В тот момент, когда я, взбешенный, выхожу из залы, я слышу голос, который говорит мне по-итальянски минутку подождать. Я вижу пожилого человека, который говорит Интенданту следующие слова:
— Прикажите, чтобы месье разрешили следовать дальше. Я внесу за него залог. Слышите ли вы меня, Интендант? Вы не знаете итальянского пыла. Я провел в Италии всю прошедшую войну и несколько раз с ним сталкивался. Я нахожу, что месье прав.
— Очень хорошо, — говорит мне Интендант; платите только тридцать или сорок франков в контору, потому что это уже записано.
— Я не хочу ничего платить, повторяю вам. Но кто вы, честный человек, который ручается за меня, не зная, кто я такой?
— Я военный комиссар, меня зовут ла Бретоньер, и я живу в Париже в Отеле де Сакс на улице Коломбье; я буду там послезавтра. Окажите мне честь прийти ко мне, и мы вместе пойдем к г-ну де Бритар, который, основываясь на нашем изложении, освободит меня от поручительства, которое я оказываю вам с истинным удовольствием.
Выразив ему мою полную признательность и заверив, что он увидит меня у себя в самое ближайшее время, я попросил прощения у всей компании и пошел обедать в трактир вместе с моим добрым прокурором, который был вне себя. Поднявшись из-за стола, я дал ему два луи.
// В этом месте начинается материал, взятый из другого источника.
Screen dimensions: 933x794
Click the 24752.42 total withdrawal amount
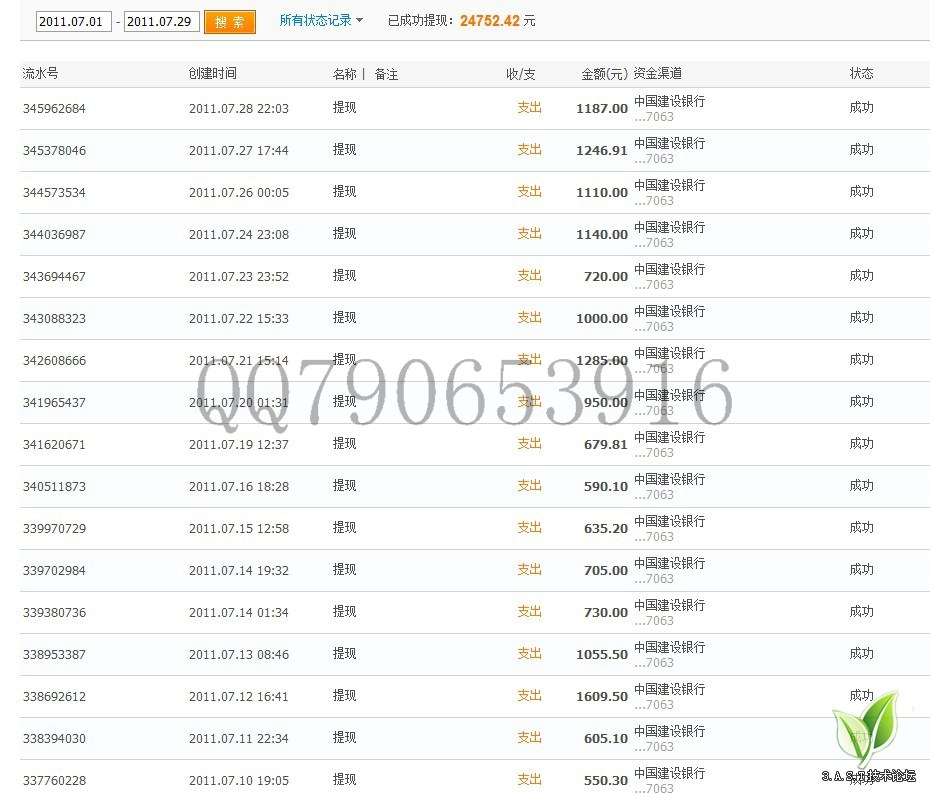489,21
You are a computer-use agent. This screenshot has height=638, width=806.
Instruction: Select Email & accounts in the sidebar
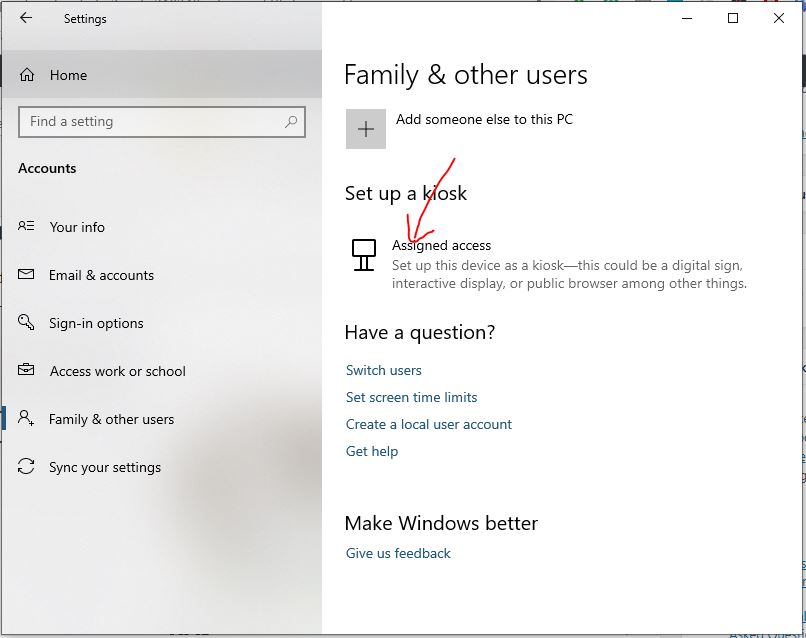(102, 275)
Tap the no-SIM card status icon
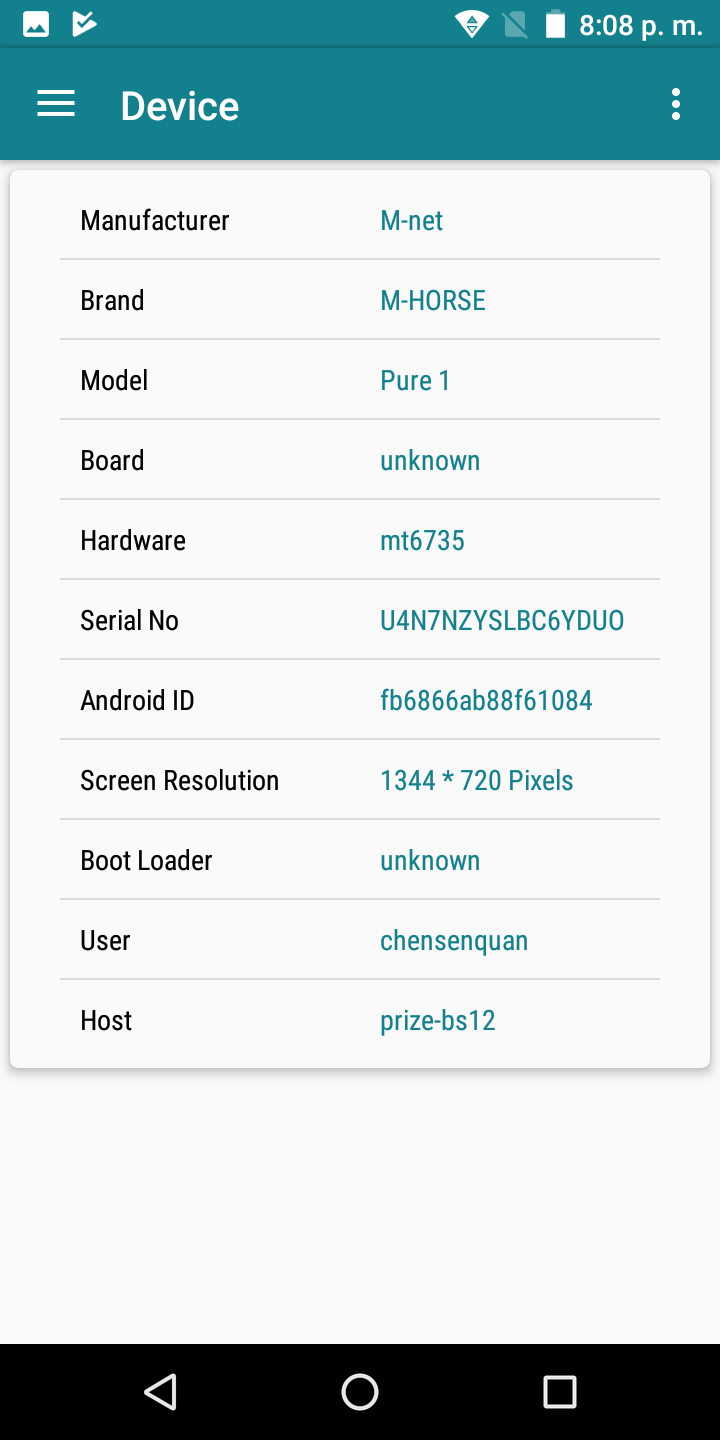Screen dimensions: 720x1440 [515, 24]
Без этого человека и бравого военного комиссара мне бы пришлось туго, потому что, хотя у меня и были деньги, я никогда не мог бы решиться выкинуть пятьдесят луи.
Моя коляска стояла готовая у дверей трактира; в тот момент, когда я в нее садился, я вижу одного из служащих, которые меня задерживали, который говорит мне, что я найду там все, что в ней было.
— Это поразительно, — отвечаю я; — найду ли я там и мой табак?
— Табак, мой принц, конфискован.
— Мне это досадно. Я подарю вам луи.
— Один момент. Я сейчас возьму его.
— У меня нет времени ждать. Трогай, почтальон!
Я прибыл в Париж на следующий день. Четыре дня спустя я направился к ла Бретоньеру, который отвел меня к генеральному фермеру Бритару, который освободил его от поручительства. Это был молодой и очень любезный человек, который краснел от того, что заставили меня пережить.